— BEGIN Passage given —

Monday, 29 October 2012

3rd Week: Rediscovering the passion...

A funny thing just happened. Just as I was beginning to lose passion and drive, I came across something which gave me a motivational boost in the right direction. It's Monday night and tomorrow is Doomsday Tuesday so I should really go to bed, but I feel terrible about falling behind on this weekly blog posting business and just as I was getting ready for bed I remembered I had to look for a document on my old hard drive. When I opened it and started to look for the document I needed, I stumbled upon some old files I had created back in sixth form. Such a blast from the past, and actually a really nice one.

— END Passage given —

**What you need to do:**
**a.** Answer these questions about the blog post above.
(i) What date appears at the top of the blog post?
(ii) What does the writer call the following day?
(iii) When had the writer created the old files found on the hard drive?
**b.** Extract the part of the blog post above that starts at "A funny thing" and ends at "really nice one.".

— BEGIN Records supplied —

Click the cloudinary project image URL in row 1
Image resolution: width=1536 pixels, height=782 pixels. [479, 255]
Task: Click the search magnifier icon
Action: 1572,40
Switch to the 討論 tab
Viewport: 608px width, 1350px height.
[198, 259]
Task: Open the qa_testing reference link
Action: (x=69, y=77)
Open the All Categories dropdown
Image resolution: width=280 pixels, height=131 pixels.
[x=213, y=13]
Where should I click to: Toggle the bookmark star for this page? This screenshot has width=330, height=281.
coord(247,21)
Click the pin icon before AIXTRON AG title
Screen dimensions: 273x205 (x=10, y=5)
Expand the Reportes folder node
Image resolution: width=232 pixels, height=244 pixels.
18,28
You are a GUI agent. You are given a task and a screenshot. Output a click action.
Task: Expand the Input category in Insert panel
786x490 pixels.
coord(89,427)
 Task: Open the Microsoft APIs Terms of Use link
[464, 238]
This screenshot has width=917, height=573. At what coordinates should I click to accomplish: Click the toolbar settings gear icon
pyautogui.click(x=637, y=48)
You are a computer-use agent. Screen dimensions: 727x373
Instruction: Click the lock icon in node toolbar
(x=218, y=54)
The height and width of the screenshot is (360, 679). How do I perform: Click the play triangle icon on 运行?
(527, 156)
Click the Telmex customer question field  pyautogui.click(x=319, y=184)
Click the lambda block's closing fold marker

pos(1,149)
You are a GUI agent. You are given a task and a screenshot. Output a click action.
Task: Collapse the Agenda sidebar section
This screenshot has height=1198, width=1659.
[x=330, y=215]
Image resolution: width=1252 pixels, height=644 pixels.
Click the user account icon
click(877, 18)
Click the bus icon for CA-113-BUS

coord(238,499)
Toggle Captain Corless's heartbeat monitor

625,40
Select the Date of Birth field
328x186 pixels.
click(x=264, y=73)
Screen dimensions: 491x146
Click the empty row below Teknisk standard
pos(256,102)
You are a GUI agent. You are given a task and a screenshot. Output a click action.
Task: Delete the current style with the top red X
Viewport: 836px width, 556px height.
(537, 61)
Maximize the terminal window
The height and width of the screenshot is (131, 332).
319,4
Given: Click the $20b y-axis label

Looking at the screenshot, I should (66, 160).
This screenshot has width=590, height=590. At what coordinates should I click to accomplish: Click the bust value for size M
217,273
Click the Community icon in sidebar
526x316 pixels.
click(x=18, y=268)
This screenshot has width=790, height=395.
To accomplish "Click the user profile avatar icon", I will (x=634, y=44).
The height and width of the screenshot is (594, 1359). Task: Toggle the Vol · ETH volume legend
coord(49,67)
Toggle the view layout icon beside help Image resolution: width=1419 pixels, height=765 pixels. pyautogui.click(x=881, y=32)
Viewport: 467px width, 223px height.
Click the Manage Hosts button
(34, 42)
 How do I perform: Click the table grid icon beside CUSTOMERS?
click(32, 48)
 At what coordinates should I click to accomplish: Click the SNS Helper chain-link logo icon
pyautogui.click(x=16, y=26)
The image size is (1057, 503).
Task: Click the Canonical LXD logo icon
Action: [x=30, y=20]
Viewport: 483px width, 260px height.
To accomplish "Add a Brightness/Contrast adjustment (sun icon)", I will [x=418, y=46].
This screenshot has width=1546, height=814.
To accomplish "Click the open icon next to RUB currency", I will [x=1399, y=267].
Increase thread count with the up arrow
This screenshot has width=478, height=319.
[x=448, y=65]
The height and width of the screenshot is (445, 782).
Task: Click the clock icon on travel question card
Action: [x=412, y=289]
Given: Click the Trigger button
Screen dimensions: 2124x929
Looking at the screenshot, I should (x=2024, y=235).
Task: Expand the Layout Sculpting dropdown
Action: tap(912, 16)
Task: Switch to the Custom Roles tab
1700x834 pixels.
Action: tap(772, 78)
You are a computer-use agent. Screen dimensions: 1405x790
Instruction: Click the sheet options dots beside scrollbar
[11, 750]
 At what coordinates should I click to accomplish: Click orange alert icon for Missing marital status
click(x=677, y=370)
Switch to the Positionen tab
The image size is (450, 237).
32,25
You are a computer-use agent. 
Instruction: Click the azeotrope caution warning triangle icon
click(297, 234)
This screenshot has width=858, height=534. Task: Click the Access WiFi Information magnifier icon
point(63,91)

— END Records supplied —

**Exercise results:**
**a.**
(i) Monday, 29 October 2012
(ii) Doomsday Tuesday
(iii) Back in sixth form

**b.**
A funny thing just happened. Just as I was beginning to lose passion and drive, I came across something which gave me a motivational boost in the right direction. It's Monday night and tomorrow is Doomsday Tuesday so I should really go to bed, but I feel terrible about falling behind on this weekly blog posting business and just as I was getting ready for bed I remembered I had to look for a document on my old hard drive. When I opened it and started to look for the document I needed, I stumbled upon some old files I had created back in sixth form. Such a blast from the past, and actually a really nice one.